Green Acres Village: Preserving Party, Work Hour — photos, and nature’s music

I’ll never forget Eva’s demonstration of a horse’s whinny at last week’s Community Dinner. She turned around so that her back was to us, composed herself, and then let out an utterly uncanny long sound. I could feel a horse materialize right then and there! Unfortunately, we have no audio record of it.

This week’s Community Dinner is tonight, and if the rain continues, will be here inside the Overhill house. Dan’s in the kitchen now making his signature dish, black eyed peas and collard greens. He’ll vacuum and clean the bathroom after he gets off work (at the library) at 5 p.m. I’ll make stuffed squash this afternoon and clean up the kitchen.
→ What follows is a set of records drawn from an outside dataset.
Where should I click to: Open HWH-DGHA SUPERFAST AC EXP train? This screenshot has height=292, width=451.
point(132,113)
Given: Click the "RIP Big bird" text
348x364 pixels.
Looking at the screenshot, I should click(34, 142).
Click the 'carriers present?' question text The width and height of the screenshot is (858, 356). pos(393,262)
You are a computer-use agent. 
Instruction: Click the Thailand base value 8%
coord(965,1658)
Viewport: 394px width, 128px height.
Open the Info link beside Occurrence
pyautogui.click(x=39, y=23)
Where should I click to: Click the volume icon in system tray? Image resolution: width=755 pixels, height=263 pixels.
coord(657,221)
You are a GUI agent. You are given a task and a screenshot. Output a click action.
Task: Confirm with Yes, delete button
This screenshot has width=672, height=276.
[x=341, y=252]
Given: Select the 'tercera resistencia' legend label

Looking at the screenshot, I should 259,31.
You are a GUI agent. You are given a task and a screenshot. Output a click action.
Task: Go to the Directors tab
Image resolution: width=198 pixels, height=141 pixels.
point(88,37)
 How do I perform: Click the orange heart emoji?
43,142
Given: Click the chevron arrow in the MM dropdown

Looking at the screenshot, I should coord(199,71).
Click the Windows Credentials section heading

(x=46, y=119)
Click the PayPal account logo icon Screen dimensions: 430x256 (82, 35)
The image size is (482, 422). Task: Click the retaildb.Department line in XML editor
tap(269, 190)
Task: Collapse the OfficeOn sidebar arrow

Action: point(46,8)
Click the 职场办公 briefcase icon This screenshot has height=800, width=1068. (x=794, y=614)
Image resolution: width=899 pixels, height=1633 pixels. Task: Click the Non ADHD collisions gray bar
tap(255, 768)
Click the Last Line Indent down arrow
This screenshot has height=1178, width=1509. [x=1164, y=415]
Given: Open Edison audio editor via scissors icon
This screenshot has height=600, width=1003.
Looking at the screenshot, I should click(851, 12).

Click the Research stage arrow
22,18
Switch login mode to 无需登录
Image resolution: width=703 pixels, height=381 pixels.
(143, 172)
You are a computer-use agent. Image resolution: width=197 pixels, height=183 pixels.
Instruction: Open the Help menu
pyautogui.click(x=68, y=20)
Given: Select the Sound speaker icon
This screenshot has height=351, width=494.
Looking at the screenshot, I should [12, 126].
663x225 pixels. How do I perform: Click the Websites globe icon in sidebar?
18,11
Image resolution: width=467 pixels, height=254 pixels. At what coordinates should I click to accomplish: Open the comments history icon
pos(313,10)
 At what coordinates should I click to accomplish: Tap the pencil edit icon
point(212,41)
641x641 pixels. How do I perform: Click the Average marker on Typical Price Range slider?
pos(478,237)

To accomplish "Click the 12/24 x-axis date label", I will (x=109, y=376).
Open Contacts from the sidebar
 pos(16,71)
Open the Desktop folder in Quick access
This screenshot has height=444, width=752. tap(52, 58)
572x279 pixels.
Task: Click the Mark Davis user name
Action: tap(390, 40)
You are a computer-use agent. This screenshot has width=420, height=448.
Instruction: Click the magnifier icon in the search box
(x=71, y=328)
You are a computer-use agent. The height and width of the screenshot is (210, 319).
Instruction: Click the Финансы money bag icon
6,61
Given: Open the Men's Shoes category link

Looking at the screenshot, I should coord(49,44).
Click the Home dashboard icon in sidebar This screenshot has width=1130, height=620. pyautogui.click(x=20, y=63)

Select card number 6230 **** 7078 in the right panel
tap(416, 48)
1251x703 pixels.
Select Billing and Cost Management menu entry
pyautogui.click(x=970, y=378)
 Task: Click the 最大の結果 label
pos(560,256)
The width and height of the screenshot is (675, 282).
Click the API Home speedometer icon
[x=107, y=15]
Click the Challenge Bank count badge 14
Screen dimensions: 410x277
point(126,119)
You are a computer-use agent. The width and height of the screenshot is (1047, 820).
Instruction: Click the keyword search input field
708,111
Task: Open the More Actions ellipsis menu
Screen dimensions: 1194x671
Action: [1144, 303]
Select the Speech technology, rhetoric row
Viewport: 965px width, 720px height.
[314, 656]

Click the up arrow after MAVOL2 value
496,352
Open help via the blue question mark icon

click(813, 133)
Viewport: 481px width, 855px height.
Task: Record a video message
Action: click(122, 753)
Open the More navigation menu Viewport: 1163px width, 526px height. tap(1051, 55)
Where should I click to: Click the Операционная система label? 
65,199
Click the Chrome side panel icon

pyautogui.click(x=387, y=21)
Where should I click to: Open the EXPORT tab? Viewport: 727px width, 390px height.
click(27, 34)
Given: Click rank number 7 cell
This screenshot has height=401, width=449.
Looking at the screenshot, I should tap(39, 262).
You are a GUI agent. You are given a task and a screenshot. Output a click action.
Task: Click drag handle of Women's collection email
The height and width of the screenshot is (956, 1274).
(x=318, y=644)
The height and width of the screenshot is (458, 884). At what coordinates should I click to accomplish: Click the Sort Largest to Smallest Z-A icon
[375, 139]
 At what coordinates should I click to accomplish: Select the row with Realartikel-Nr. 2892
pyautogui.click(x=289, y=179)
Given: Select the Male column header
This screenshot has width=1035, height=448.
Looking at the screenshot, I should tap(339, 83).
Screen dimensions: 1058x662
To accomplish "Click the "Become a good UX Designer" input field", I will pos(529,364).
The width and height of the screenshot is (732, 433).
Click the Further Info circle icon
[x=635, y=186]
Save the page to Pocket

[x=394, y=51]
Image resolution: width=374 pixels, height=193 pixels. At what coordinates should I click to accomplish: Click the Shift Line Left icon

Meanwhile, I’ve got a bunch of photos here from recent occasions in the Green Acres Village, plus two audios that illustrate what Andreas and Rebecca were talking about when they paused to absorb the ambient sounds during our regular work party Tuesday evening.

First, Rebecca enticed Dan and I over with an offer of a Preserving PARTY Monday evening, and then was persuaded to give us beers while we worked, since, after all, the emphasis had been on PARTY!

Setting to work, shelling bean pods for their heirloom seeds:

Next, our regular work party on Tuesday night. As usual, we all gathered to hear from Rebecca the various tasks.

She put me on harvesting whatever’s left (except for kale and chard) in the main garden.

A tiny part of the harvest:

She put John and Dario back on the bamboo fence project.

Notice that it’s starting to get dark . . .

Andreas was assigned to weeds.

Notice that the gracefully beautiful bamboo structure that held all the beans is now broken from the weight. Dan is already busy working on a new and heftier design for next year’s structure.

Dan, Sam and Logan were assigned to moving dirt — part of ongoing project to make the basement of this house utterly rainproof.

Notice it begins to get dark here, too!

Okay. Now on to the exciting part. And back to audio. Andreas and Rebecca were working on weeds, and discussing the sounds made by birds, when Rebecca noticed a screech owl calling.

Andreas, who is completing his doctorate in music at IU, was of course curious:

How big are they? I asked Rebecca. Oh, about like this:

Here’s the sound of an eastern screach owl:

I told Rebecca and Andreas about the cricket chirping sound slowed down. Crickets are ubiquitous here. They’re calling right outside my window today, in early afternoon.